**Alıntı**
***

20 Ekim 2011 Perşembe

Libya Bu Borcu Nasıl Ödeyecek?



    İnsanların kötü giden düzene karşı durmaları, değişim için çabalamaları, kendi hayatlarının, toplum düzeninin daha iyi, daha güzel, daha ‘yaşanası’ olması ve gelecek nesillerin refahı için eylem sergilemelerini saygıyla ve heyecanla karşılıyorum. Ancak bütün bu olumsuzlukların tek bir kişinin iradesinde olduğuna inanmanın saflık, naiflik olduğunu düşünüyorum. Bu, kısa ve basitçe ifade edecek olursak; ‘anlamamaktır’.
     Bugün Hitler yaşamıyor ve evet gaz odalarında Yahudiler sabun malzemesi olmuyor ancak Almanya’da ırkçılığın var olmadığını söylemek iddialı olur. Avrupa’da Fransız, Danimarkalı, İtalyan, İngiliz hiç bir halkın ‘ırkçı’ olup, olmadığı ile ilgili net bir şey söyleyemeyecek olmakla birlikte, sömürgecilik geçmişleri nedeni ile en azından ‘birarada yaşamak’ konusunda deneyimleri olduğu söylenebilir. Alman tarihi bu açıdan çok daha fakir kalıyor. Bugünün Almanya’sında, dünyanın en ünlü mimarlık ekolünün doğduğu Leipzig’deki Bauhaus Akademi’ye yüksek lisans eğitimi için kabul edilmiş bir Türk hala Türklüğü, müslümanlığı, ve ülkesinin az gelişmişliği nedeni ile ‘sohbet etme’ adı altında sorgulanıyorsa, bana sorarsanız Yahudiler’in ve diğer azınlıkların artık sabun malzemesi olmamalarının sebebi, direkt olarak Hitler’in yok oluşu değildir.

***

**Satır listesi**

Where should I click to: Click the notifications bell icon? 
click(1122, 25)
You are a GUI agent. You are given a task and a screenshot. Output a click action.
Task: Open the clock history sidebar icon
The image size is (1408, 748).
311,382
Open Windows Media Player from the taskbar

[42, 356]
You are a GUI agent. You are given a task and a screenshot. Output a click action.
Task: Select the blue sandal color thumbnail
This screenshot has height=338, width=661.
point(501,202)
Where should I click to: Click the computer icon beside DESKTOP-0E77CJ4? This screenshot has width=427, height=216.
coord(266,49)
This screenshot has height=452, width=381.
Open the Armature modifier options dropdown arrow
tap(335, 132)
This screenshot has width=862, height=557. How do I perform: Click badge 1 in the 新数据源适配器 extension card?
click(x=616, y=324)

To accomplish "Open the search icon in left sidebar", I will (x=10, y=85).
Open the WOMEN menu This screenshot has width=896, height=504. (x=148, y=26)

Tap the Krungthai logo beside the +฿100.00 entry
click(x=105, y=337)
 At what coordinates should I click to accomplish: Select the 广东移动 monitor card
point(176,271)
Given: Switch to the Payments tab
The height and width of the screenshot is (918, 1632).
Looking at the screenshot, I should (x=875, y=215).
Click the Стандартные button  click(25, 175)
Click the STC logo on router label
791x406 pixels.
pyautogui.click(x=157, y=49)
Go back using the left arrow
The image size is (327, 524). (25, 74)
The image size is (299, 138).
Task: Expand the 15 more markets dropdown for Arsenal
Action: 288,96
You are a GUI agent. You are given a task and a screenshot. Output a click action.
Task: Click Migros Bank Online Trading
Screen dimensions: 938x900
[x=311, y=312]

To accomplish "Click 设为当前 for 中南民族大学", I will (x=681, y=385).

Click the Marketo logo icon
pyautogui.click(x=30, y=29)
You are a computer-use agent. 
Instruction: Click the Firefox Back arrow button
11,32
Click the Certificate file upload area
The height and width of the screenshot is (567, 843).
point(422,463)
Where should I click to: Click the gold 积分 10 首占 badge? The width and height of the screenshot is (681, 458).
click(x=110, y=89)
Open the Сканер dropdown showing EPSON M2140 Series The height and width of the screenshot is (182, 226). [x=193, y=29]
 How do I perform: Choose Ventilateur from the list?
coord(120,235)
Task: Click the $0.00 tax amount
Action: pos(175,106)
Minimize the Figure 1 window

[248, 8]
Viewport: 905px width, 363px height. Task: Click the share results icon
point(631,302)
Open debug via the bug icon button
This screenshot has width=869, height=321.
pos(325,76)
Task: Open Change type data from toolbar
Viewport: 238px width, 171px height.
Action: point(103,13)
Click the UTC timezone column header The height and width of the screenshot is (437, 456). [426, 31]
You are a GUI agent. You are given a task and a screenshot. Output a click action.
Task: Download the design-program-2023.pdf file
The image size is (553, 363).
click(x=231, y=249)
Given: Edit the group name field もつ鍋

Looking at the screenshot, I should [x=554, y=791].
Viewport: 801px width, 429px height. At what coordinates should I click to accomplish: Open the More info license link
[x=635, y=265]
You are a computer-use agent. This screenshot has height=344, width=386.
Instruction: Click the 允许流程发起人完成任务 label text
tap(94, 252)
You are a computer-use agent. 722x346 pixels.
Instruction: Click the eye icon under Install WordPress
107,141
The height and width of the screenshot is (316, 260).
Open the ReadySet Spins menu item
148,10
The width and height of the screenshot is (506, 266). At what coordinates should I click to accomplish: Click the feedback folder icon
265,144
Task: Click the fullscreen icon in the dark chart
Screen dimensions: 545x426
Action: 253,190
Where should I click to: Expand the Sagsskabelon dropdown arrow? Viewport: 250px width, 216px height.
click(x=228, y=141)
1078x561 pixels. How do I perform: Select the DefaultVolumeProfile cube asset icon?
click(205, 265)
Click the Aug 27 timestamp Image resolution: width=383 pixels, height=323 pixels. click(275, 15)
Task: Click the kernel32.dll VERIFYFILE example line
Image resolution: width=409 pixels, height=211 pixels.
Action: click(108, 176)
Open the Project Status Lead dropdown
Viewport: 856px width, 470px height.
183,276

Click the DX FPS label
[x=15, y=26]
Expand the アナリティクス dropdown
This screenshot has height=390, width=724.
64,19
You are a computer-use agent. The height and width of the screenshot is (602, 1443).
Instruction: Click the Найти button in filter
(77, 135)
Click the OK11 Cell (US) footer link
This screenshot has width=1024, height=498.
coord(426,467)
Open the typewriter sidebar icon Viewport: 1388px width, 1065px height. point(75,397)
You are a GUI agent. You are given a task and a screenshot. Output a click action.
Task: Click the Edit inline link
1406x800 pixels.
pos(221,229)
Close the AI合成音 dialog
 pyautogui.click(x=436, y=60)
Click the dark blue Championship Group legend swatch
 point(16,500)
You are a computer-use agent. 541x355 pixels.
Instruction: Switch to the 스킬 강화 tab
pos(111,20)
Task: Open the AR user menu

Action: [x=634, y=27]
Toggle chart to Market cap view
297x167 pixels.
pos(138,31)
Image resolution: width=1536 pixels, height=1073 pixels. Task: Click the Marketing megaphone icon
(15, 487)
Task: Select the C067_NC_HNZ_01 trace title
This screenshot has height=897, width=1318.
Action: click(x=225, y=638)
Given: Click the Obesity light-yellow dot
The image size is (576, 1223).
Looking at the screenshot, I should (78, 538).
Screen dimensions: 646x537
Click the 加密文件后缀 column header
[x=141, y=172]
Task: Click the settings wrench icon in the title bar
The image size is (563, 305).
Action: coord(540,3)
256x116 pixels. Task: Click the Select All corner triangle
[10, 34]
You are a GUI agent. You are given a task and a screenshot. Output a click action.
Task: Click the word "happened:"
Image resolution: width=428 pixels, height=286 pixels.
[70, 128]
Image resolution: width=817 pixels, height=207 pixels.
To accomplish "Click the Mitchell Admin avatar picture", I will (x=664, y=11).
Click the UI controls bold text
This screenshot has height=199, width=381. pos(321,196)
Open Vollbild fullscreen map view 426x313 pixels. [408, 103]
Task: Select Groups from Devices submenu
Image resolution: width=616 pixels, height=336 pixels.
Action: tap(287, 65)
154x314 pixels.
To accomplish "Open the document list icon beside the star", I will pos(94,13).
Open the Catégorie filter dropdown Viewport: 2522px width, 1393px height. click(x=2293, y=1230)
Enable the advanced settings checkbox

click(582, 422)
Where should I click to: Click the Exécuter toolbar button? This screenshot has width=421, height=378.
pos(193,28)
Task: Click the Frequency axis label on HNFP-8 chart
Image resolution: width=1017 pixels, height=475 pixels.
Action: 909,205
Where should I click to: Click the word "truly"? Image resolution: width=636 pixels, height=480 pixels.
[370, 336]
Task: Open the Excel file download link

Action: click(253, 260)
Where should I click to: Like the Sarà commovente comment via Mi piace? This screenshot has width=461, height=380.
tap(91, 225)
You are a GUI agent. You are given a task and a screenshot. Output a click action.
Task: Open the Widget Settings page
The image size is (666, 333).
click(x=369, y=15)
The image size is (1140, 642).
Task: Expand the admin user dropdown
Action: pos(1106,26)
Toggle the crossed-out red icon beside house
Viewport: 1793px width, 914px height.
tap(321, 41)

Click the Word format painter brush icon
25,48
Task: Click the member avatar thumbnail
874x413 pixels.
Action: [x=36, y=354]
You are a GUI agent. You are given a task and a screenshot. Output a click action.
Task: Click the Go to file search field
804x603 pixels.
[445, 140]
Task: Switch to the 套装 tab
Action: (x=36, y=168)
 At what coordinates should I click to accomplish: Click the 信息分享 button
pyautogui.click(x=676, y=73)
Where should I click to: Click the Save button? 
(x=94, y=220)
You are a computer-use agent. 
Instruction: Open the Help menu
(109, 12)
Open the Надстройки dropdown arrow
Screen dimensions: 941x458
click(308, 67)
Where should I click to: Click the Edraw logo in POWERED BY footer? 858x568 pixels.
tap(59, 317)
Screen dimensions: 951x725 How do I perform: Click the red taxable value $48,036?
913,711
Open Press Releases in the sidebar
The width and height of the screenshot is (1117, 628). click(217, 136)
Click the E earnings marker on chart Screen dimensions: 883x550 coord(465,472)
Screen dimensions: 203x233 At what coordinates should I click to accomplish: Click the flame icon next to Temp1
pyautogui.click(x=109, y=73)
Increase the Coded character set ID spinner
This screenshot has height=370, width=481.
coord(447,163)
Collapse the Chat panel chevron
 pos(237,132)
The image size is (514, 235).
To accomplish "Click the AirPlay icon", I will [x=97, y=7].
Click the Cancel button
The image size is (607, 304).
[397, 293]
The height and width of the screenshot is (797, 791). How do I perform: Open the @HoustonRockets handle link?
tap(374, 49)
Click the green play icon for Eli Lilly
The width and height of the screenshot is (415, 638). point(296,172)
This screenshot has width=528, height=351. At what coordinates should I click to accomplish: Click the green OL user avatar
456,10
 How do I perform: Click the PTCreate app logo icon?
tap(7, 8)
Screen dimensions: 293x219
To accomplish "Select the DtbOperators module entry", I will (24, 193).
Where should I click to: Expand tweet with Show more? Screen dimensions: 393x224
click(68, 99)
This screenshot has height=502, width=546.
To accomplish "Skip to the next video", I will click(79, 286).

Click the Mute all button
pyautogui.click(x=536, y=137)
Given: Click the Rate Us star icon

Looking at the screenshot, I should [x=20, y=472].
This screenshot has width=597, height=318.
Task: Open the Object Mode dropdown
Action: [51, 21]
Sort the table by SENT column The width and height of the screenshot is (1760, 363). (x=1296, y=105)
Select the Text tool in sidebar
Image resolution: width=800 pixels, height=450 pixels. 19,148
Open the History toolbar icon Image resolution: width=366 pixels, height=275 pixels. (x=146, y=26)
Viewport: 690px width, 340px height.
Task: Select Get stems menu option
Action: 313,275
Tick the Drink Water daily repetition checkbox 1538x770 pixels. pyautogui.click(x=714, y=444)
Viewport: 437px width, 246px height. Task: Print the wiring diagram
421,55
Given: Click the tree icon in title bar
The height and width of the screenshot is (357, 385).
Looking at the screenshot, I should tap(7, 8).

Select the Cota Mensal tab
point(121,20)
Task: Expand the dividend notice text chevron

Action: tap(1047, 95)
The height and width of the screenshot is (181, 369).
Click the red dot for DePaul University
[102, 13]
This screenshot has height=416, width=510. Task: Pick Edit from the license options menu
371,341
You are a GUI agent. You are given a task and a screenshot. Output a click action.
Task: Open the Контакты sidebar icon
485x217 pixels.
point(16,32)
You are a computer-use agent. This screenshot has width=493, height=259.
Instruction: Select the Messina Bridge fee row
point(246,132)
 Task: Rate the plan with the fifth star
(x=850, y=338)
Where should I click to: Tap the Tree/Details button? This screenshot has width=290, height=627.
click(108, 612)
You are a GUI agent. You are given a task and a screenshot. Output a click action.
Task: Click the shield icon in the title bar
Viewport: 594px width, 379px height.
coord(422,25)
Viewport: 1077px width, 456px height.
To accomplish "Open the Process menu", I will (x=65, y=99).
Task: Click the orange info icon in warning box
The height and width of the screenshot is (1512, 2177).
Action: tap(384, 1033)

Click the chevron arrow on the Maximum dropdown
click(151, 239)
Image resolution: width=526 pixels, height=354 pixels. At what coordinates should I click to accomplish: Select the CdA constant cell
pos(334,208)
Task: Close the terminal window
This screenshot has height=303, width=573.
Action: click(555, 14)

***

**İstenen iş A**
Almanya’daki ırkçılığı ele alan alıntıda "Bugün Hitler yaşamıyor" ifadesinden aşağıya, "yok oluşu değildir." ifadesine kadar her şeyi olduğu gibi tekrarlayın.
**İstenen iş B**
Almanya’daki ırkçılığı ele alan alıntıya göre Fransız, Danimarkalı, İtalyan ve İngiliz halkları için ‘birarada yaşamak’ konusunda deneyimli oldukları neden söylenebilir? Bir ile üç cümle arasında açıklayın.
Satırların alıntıyla hiçbir ilgisi yok.

**Tam yanıt A**
Bugün Hitler yaşamıyor ve evet gaz odalarında Yahudiler sabun malzemesi olmuyor ancak Almanya’da ırkçılığın var olmadığını söylemek iddialı olur. Avrupa’da Fransız, Danimarkalı, İtalyan, İngiliz hiç bir halkın ‘ırkçı’ olup, olmadığı ile ilgili net bir şey söyleyemeyecek olmakla birlikte, sömürgecilik geçmişleri nedeni ile en azından ‘birarada yaşamak’ konusunda deneyimleri olduğu söylenebilir. Alman tarihi bu açıdan çok daha fakir kalıyor. Bugünün Almanya’sında, dünyanın en ünlü mimarlık ekolünün doğduğu Leipzig’deki Bauhaus Akademi’ye yüksek lisans eğitimi için kabul edilmiş bir Türk hala Türklüğü, müslümanlığı, ve ülkesinin az gelişmişliği nedeni ile ‘sohbet etme’ adı altında sorgulanıyorsa, bana sorarsanız Yahudiler’in ve diğer azınlıkların artık sabun malzemesi olmamalarının sebebi, direkt olarak Hitler’in yok oluşu değildir.

**Tam yanıt B**
Bu halkların sömürgecilik geçmişleri olduğu için, en azından ‘birarada yaşamak’ konusunda deneyimleri olduğu söylenebilir.